もう一方の大物、大欄間は仮枠が取り付けられて厳重に固定してありました。移送中の損傷を防ぐ為にこうやって運ぶんですね。

右大欄間.jpg

右側の大欄間取り付けです。彩色部分に汗を落とすとシミが出来てアウトになりますから要注意です。

中央大欄間.jpg

中央大欄間の据付です。不安定な脚立に登っての作業です。見てるだけなのに緊張しました。

大欄間の設置.jpg

大欄間にはさまざまなパーツが着いていますが、わかりやすいのは、ほら貝・琵琶・琴の三点でしょう。リアルな彩色がしてありますからね。一方、少々わかりにくいのが奇妙な鳥たちです。これらはいずれも阿弥陀経に出てくる鳥で「六鳥」と呼ばれます。

右大欄間

右側の欄間に配置されている天女みたいな顔の鳥は迦陵頻伽(かりょうびんが・妙音鳥ともよぶ)です。左下の双頭の鳥は共命鳥(ぐみょうちょう)で、右下は琴です。

左大欄間

左の欄間の鳥は孔雀です。右下には舎利=百舌鳥(モズ・九官鳥という説もある)がいて、左はホラ貝です。

中央大欄間

中央の鳥は白鵠(びゃくこう・白鳥または天鵞ともいう)です。すぐ上には琵琶があります。右下の鳥は鸚鵡(オウム)です。

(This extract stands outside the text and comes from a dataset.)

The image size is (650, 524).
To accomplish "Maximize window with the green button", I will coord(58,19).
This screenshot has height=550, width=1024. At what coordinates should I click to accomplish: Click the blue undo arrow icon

据えられた欄間をじっくり眺めていると見事な仕上がりに感動します。山寺にとっては英断でしたがやってよかったです。たしかに費用はかかりました。でもそれに見合うだけの仕事を、はせがわ美術工芸の職人さん達はやってくれています。中島誠之助先生の決めセリフじゃないですが、思わず「いい仕事してますねー」ってつぶやいてしまいました。